Krasznahorkai’nin kendi alçaklıklarına gelecek olursak farklı yayınlara verilen öykülerinin dışında iki öykü kitabı mevcut: Kegyelmi viszonyok (“Lütuf İlişkileri”) ve Megy a világ (“Dünya Dönüyor”).
III.
Az utolsó farkas (“Son Kurt”), Alman ressam Max Neumann’ın ortak çalışması Állatvanbent (“İçteki Hayvan”) gibi novellalarda ve bazı öykülerde sık sık kurt ve köpekle, onların sert yazgılarıyla karşılaşırız. Állatvanbent’de aynı köpek silueti 14 farklı kompozisyonda zuhur eder ve bu resimlere Krasznahorkai’nin yazdığı fragmanlar eşlik eder.
Krasznahorkai’de doğa Japonya söz konusu değilse mutlak biçimde sert ve ürkütücüdür. Kurt ise özel bir sembol, bir özgürlük sembolü halini almıştır:
“Bu eşsiz hayvan benim için giderek daha derin bir anlam kazandı ve yavaş yavaş özgürlüğün saf gerçekliğini temsil ederken doğanın kendisi için bir simge haline geldi.”
○ ○ ○ ○ ○ ○ ○
_Verilen görev_. Alıntılanan metnin tamamını hiçbir değişiklik yapmadan çıkarın. Yalnızca alıntılanan metni kaynak olarak kullanın.

_Sağlanan veriler_.
○ ○ ○ ○ ○ ○ ○
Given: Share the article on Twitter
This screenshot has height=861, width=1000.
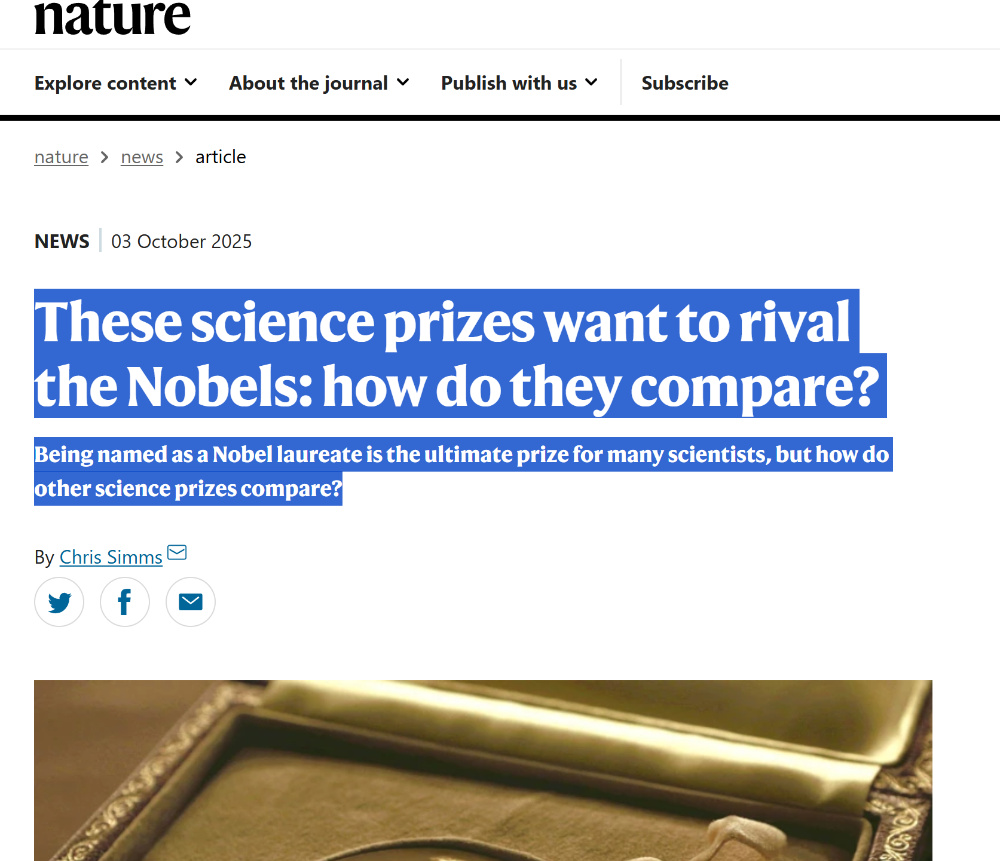Looking at the screenshot, I should pyautogui.click(x=59, y=602).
○ ○ ○ ○ ○ ○ ○
_Görev yanıtı_.
Krasznahorkai’nin kendi alçaklıklarına gelecek olursak farklı yayınlara verilen öykülerinin dışında iki öykü kitabı mevcut: Kegyelmi viszonyok (“Lütuf İlişkileri”) ve Megy a világ (“Dünya Dönüyor”).
III.
Az utolsó farkas (“Son Kurt”), Alman ressam Max Neumann’ın ortak çalışması Állatvanbent (“İçteki Hayvan”) gibi novellalarda ve bazı öykülerde sık sık kurt ve köpekle, onların sert yazgılarıyla karşılaşırız. Állatvanbent’de aynı köpek silueti 14 farklı kompozisyonda zuhur eder ve bu resimlere Krasznahorkai’nin yazdığı fragmanlar eşlik eder.
Krasznahorkai’de doğa Japonya söz konusu değilse mutlak biçimde sert ve ürkütücüdür. Kurt ise özel bir sembol, bir özgürlük sembolü halini almıştır:
“Bu eşsiz hayvan benim için giderek daha derin bir anlam kazandı ve yavaş yavaş özgürlüğün saf gerçekliğini temsil ederken doğanın kendisi için bir simge haline geldi.”